◆ **Work order**
Give again, exactly and without pictures, the lines running from the line with "Viewport: 1404px width, 840px height." to the end of the records below.

◆ **Task data**
══════════

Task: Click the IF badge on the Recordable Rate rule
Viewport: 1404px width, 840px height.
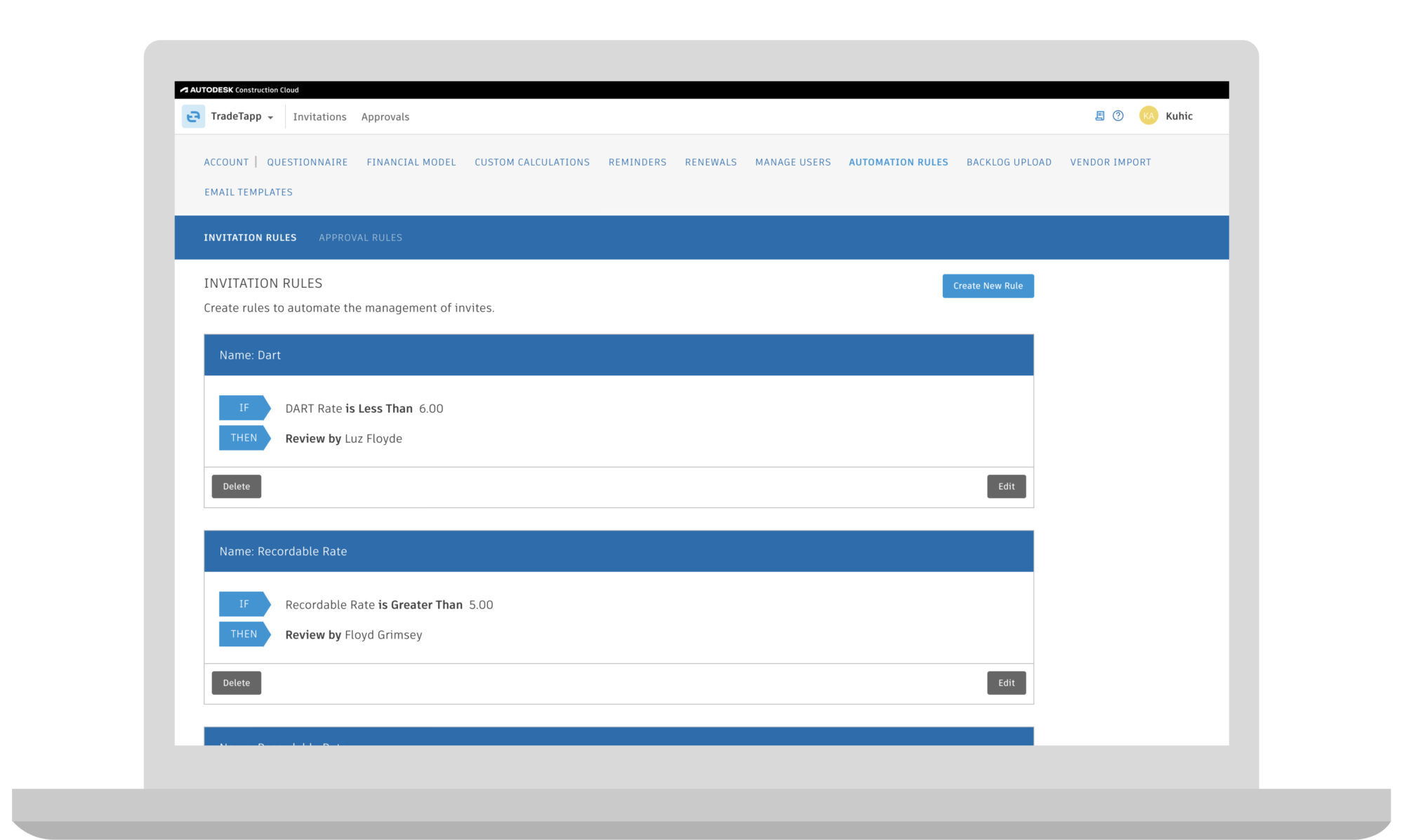Action: coord(244,604)
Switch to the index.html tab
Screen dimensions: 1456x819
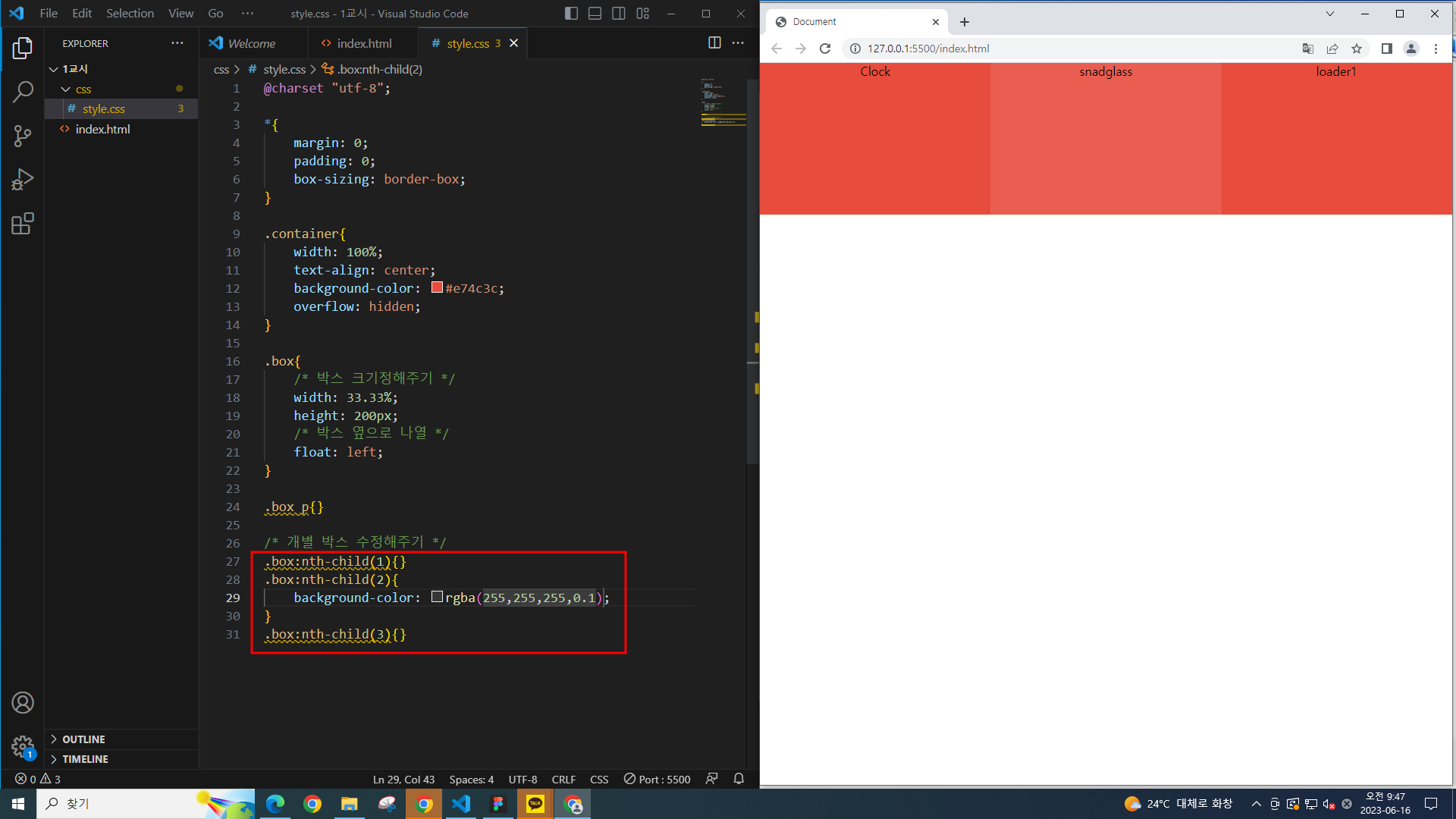pyautogui.click(x=364, y=43)
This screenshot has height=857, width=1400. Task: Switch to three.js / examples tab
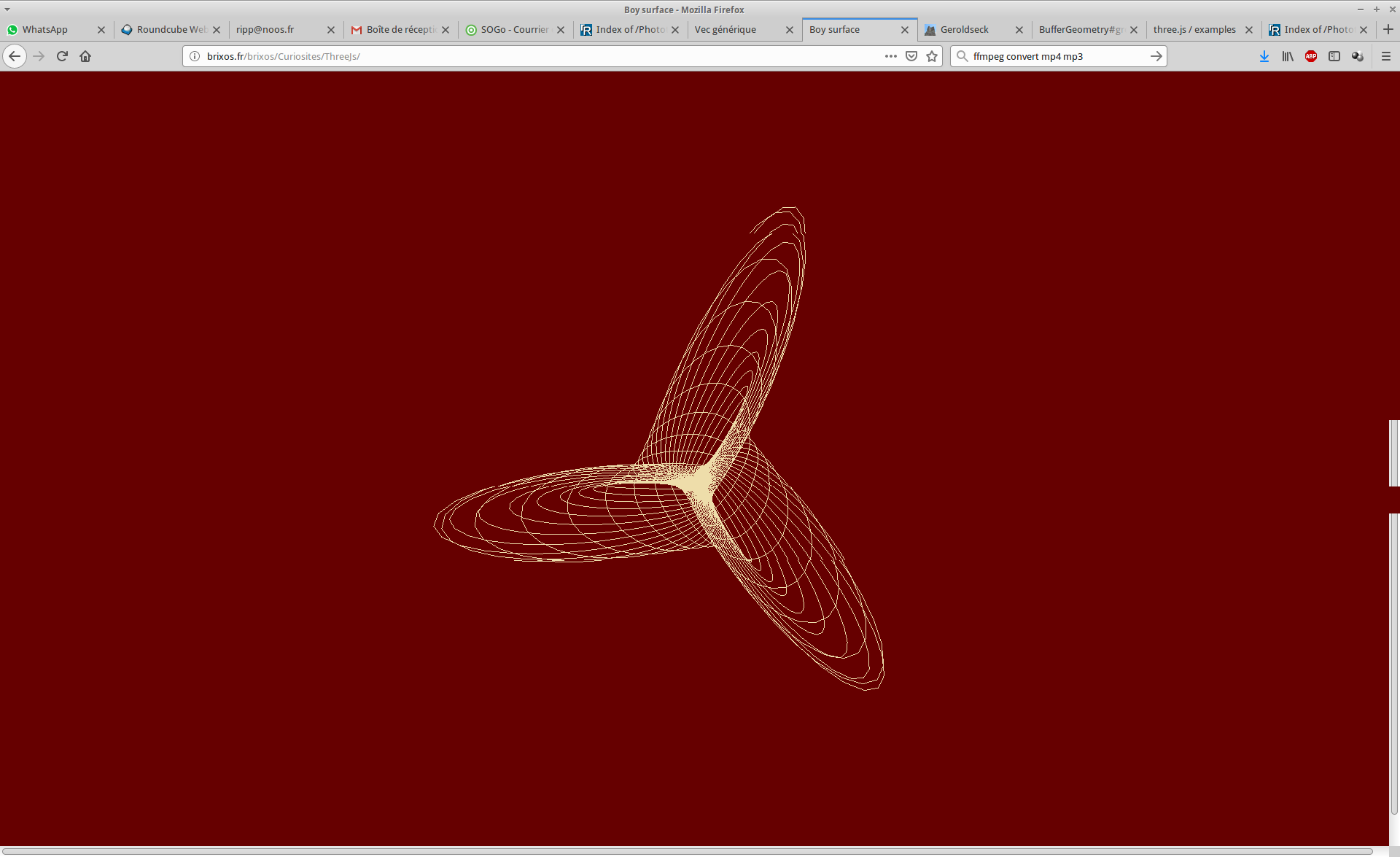pyautogui.click(x=1194, y=30)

══════════

◆ **Result for this exercise**
Viewport: 1404px width, 840px height.
Action: coord(244,604)
Switch to the index.html tab
Screen dimensions: 1456x819
pyautogui.click(x=364, y=43)
This screenshot has height=857, width=1400. Task: Switch to three.js / examples tab
pyautogui.click(x=1194, y=30)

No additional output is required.